On 12th June 2020, Zhongshan served an amended version of its Statement of Reply to respond to the amendment to the Statement of Defence.

On 31st August and 2nd September 2020, Nigeria applied to serve a Further Statement of Rejoinder and to amend its Statement of Defence respectively, to which Zhongshan responded on 11 September 2020, and Nigeria answered on 17th September 2020. The Tribunal ruled on 21st September 2020 that the Defence could be amended but that the Further Rejoinder could not be served.

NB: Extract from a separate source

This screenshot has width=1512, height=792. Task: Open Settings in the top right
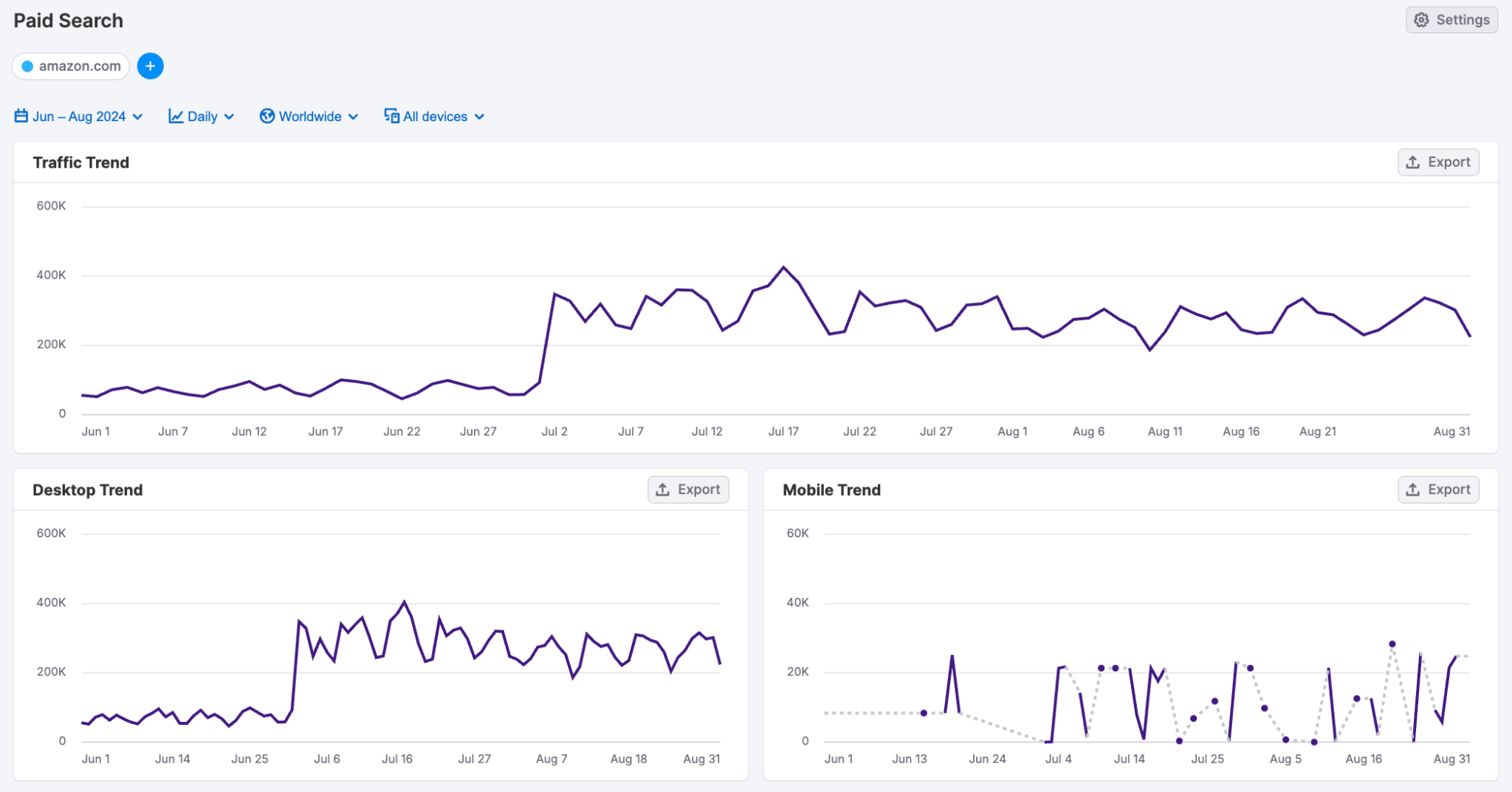pyautogui.click(x=1451, y=19)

On 2nd October 2020, following submissions from the parties, the Tribunal directed that the hearing due to start on 9th November 2020 should proceed electronically owing to the problems which would be likely to be encountered by the parties’ respective representatives, counsel and witnesses in connection with travelling and meeting owing to the continuing Covid-19 emergency.

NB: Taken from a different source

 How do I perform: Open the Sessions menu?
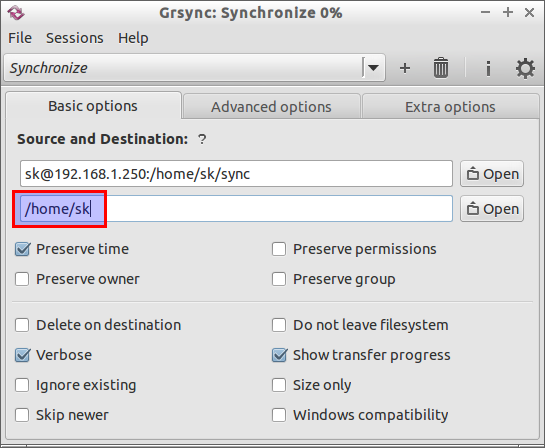(x=75, y=38)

A case management conference took place electronically on 26th October 2020, at which Nigeria applied (i) for the hearing due to start on 9th November to be adjourned, and (ii) to adduce an expert report on the issue of quantum. In a ruling provided on 26th October 2020, the Tribunal rejected both applications on the grounds set out in the ruling, and in particular, that an adjournment of the hearing, which would occur if either application was granted, could not be justified, not least in the light of the fact that Nigeria had already been granted an adjournment over Zhongshan’s objection, and had been warned that the Tribunal would require exceptional circumstances before it would consider granting a further adjournment.
69.

The hearing took place electronically from and including 9th to 13th November 2020. Zhongshan was represented by Mr Christopher Harris QC, and Mr Hussein Haeri and Ms Emma Lindsay as advocates, Withers LLP, Asato & Co, and G Elias & Co acting, and they called Mr Xue, Dr Han, Mr Zhao, Professor Baluch and Mr Vandenheuvel as witnesses of fact, and Mr Noel Matthews as an expert witness. Nigeria was represented by Mr Chikwendu Madumere as advocate, supported by Chemezie Ojiabo, Dr Peter Oniemola, Z S Adeyanju, Mrs Maimuna Shiru, Philomena C Uwandu, and Ifeoluwa M Olaweye, and they called Mr Adeoluwa, Mr Akanni Akinosi, and Mr Olumide Aderemi as witnesses of fact.